When my husband Bob-O and I bought our little piece of paradise 27 years ago, one of the most exciting features was having a natural spring supplying our domestic water, and all of our homestead water, via gravity. The flow was a gallon per minute, but locals had assured us that the spring had never run dry.

Spring Time

Our whole valley and the surrounding hills had once been one large cattle ranch. Our house was the round-up cabin—used by ranch hands when they brought in the cattle for branding, tagging, medicating, or breeding. There was still a very stout cattle chute and corral beyond the nearby not-so-stout, open-sided hay barn. Being the historical water source for the cabin, the spring was deeded to our parcel when the cattle ranchland was divided into smaller pieces and sold. It is not on our parcel, but is our spring.

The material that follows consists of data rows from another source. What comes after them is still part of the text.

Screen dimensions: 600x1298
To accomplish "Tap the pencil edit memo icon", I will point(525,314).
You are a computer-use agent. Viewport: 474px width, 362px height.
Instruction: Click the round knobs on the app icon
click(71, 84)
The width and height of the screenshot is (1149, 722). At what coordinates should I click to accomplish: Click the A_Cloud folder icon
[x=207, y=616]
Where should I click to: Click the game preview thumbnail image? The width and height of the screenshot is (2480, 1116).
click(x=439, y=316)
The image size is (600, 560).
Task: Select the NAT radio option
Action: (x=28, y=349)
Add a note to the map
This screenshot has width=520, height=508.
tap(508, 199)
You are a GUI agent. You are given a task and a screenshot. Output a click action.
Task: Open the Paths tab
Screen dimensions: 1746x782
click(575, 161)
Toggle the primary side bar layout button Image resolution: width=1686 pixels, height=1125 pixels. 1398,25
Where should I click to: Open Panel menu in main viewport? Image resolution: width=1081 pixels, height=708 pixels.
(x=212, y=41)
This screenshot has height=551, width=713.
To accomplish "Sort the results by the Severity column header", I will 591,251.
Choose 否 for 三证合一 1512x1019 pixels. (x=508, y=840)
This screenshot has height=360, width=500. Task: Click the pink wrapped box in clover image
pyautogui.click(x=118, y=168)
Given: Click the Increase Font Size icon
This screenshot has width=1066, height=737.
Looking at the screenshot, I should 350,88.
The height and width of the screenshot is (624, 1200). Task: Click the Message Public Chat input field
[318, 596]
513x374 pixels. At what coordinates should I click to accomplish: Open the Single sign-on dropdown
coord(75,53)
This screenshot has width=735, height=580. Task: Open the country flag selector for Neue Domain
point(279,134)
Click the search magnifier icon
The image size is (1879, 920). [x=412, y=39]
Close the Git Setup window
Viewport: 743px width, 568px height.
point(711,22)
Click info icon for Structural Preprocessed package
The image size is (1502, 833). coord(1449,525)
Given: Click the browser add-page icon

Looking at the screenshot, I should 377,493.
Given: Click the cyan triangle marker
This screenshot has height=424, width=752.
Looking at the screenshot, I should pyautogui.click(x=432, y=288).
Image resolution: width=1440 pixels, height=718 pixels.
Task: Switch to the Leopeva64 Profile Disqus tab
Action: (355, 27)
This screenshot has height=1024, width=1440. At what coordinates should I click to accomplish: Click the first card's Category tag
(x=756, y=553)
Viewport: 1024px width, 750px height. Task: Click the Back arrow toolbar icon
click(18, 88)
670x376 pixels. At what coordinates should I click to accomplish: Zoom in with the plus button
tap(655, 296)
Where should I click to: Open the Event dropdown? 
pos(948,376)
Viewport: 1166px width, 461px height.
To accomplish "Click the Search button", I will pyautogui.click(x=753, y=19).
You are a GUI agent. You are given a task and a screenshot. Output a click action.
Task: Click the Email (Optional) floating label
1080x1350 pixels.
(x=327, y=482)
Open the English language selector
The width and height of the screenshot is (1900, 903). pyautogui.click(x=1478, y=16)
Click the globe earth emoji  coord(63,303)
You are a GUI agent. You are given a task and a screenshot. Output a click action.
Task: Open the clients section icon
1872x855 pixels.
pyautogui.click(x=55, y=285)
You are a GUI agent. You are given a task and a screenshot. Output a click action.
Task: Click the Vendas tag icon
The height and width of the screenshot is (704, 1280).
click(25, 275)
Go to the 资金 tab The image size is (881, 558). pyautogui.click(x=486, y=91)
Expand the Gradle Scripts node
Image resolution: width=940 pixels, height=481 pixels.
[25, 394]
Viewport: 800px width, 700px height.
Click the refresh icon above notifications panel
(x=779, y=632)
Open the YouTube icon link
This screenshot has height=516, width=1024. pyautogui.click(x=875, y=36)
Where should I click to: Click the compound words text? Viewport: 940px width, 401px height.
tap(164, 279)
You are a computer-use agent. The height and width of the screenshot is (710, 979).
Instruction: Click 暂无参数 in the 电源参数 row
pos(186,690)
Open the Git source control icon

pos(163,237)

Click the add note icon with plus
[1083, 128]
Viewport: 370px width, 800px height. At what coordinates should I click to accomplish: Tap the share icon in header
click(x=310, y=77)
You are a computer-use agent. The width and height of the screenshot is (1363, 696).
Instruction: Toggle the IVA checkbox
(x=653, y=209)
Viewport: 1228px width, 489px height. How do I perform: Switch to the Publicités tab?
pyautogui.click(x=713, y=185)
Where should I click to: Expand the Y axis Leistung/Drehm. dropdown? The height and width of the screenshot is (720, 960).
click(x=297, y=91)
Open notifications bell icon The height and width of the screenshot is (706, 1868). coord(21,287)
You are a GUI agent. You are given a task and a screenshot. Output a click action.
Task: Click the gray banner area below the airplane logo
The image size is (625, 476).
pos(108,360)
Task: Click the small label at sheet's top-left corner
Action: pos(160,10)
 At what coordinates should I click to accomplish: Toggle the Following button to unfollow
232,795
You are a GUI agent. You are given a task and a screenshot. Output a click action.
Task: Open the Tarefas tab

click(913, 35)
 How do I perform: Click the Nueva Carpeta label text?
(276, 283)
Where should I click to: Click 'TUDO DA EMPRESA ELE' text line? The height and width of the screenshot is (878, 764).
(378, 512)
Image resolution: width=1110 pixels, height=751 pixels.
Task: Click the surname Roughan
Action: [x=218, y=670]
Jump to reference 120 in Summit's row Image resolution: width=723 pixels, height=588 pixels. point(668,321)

The spring is across a creek and up a steep hill about 1,000 feet from the road. Surrounded by brush and a few trees, it seeps from the ground into a 12-inch terra-cotta pipe section set upright in the ground. A heavy steel lid keeps the dirt and wildlife out. The water rises in the pipe up to a 3/4-inch pipe. The small pipe is buried, sometimes very shallow, down the hill to join a buried, 1,000-gallon concrete cistern. From the tank, a 1 1/2-inch buried pipe goes down the hill, under the road, and pops out of the creek bank about 5 vertical feet above the creek. From that juncture, the pipe crosses the creek, protected by a steel casing, and disappears on the other side of the bank into the dirt, where it passes under our driveway and connects to the house plumbing in a protected corner of the carport next to the house.

Cold Reality

During our first winter, the disadvantages of this water system were revealed to us. The pipe where it crosses the creek is exposed to freezing temperatures. That year, the water in the pipe was frozen solid for more than a month. As the pipe froze at the creek, the freezing spread up the pipe, underground. When the weather warmed, we had to wait for the underground pipe to thaw, too. Through it all, Bob-O proudly asserted we still had “running” water—he would run to the creek, break a hole in the ice, dip out a bucketful of water, and run back to the house.